Review of Avatar

Avatar (2009)
8/10
Cameron's latest really good but not 'Avatar'iffic
31 December 2009
For a quarter-of-a-billion dollars, the viewer (not to mention the studio) ought to get an amazing movie. Avatar is a really, really fine film with THE best special effects ever. In that sense, it's Avatariffic. The risks for uber-director James Cameron were incredibly high. He passed the test easily but didn't knock your socks off. The fact that Cameron invented a language for the Na'vi, the inhabitants of Pandora, is meaningless to me but only relevant to budding cultists just like Trekkers bask in Klongonistics.
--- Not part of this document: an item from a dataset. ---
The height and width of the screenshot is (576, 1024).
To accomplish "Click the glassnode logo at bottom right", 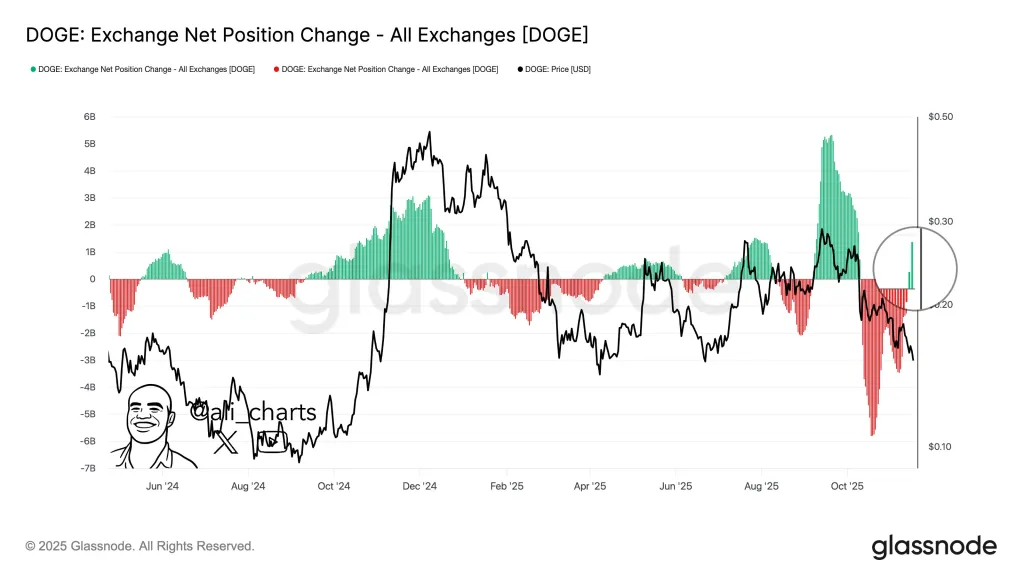I will 934,546.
While the film soars in effects, it is merely mainstream in plot. At its heart, Avatar is a love story and a war movie. It most resembles Star Wars but with super-sized graphics and characters that are mostly computerized. The humans, led by paraplegic Jake Sully (Sam Worthington) and Dr. Grace Augustine (Sigourney Weaver, Cameron's star in Aliens), are compelling characters as real people trying to infiltrate the Na'vi and convince them to move in order to allow their unnamed "corporation" to mine "unobtainium" (really?), a precious natural resource desperately needed on Earth. Of course, as Jake becomes one of the Na'vi, he is captivated by their people and their culture, deciding in the process to scuttle the plans of his corporation. But the "corporation" (or is it 'The Force"?) is determined to get the unobtainium (the audience is never told why Earth needs it or what it does). That means we need a bad guy. Colonel Miles Quaritch (Stephen Lang) is the leader of the military whose job it is to decimate the sacred land and mine the unobtainium. The character and Lang's portrayal of Quaritch (or is it Darth Vader?) are one dimensional; he is all evil. The rest of the film is technological triumph and typical war movie of the all-powerful invader against the little people.

At 2 hours and 42 minutes, the film is too long but I was only bored early in the movie as Cameron felt compelled to painstakingly introduce us to the new world. Once the action began in the Second Act, the movie was exciting, compelling and engaging. I saw Avatar in 3-D, which is really the only way to see it. I was pleasantly surprised to see that Cameron did not overdo the 3-D; it truly enhanced the film. A certain Best Picture nominee, we'll see if Cameron gets to claim he's "king of the world" again.